Ms. Milmine grew up on her family’s farm, formerly dairy and now beef and cash crop, on Heritage Line, attending Straffordville Public School and then East Elgin Secondary School.
She’d help out on the farm when it was still a dairy operation, and then took a part-time job for four years at nearby Heritage Line Herbs, the latter sparking her interest in gardening.
She hopes someday to get into the house “flipping” business—buying old homes, fixing them up and then reselling them for a profit.
But for now, she’s settling for business studies at Fanshawe, and her field of study inspired her to start her own company for the summer.
She applied through the Small Business Enterprise Centre in London—she didn’t know at the time she could have done the same locally—for a “summer company” grant.
That offered both education leading up to going into business, and up to a $3,000 grant.
Half the money was paid upfront, and the other half at the end of summer if she successfully completed the program.
Before the summer, she attended seminars on marketing, how to use money well, keeping track of finances and making sure all applicable taxes got paid.
While she was primarily a gardener, she said, she had also for years been the cleaner at her own home and her grandmother’s, so she decided to offer that service as well, both for house interiors and exteriors.
She figured that during the summer, area residents wanted to spend their time off enjoying themselves, not gardening and cleaning.
Her customers could relax, rather than stressing out about how their homes and gardens looked in summer, she promised.
“If the customer is not happy with the work, then I will do it again for free.”
She has her own car and her own cleaning equipment.
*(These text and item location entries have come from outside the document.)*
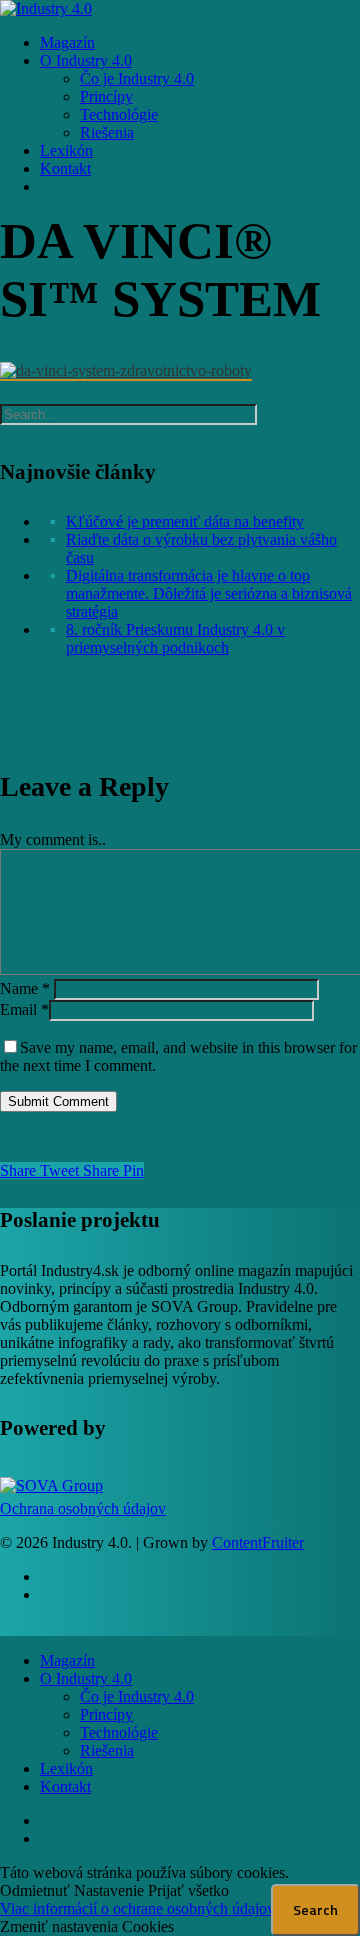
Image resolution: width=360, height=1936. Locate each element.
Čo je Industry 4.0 (137, 1696)
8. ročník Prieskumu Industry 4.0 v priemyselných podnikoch (175, 638)
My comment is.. (53, 839)
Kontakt (65, 1786)
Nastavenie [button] (109, 1890)
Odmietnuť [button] (35, 1890)
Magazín (67, 1660)
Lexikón (66, 1768)
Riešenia (107, 1750)
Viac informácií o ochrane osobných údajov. (139, 1908)
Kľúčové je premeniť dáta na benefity (185, 521)
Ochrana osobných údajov (83, 1508)
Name (25, 988)
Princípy (106, 1714)
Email (24, 1009)
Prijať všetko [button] (188, 1890)
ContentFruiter (258, 1542)
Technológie (119, 1732)
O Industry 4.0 (86, 1678)
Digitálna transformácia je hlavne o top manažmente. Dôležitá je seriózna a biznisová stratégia (209, 593)
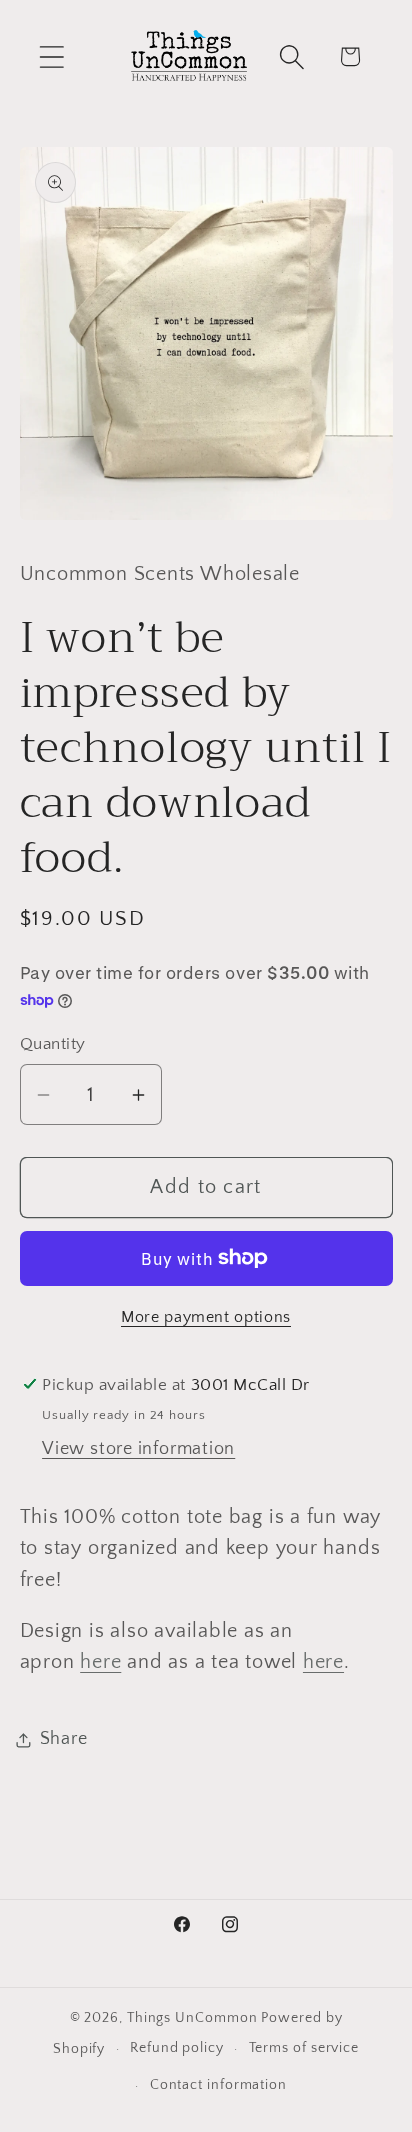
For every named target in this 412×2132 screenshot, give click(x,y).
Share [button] (64, 1739)
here (100, 1662)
She charges $20 an hour, and said she’d make her hours work for what the customer needed.
Growing up on a farm and playing on local sports teams, she was a hard worker, and dedicated to whatever she was doing, she said.
HandyMandy will be a one-person operation to start, but she’s leaving open the possibility of taking on others if business warrants, and even continuing the company through her years at Fanshawe to pay for school.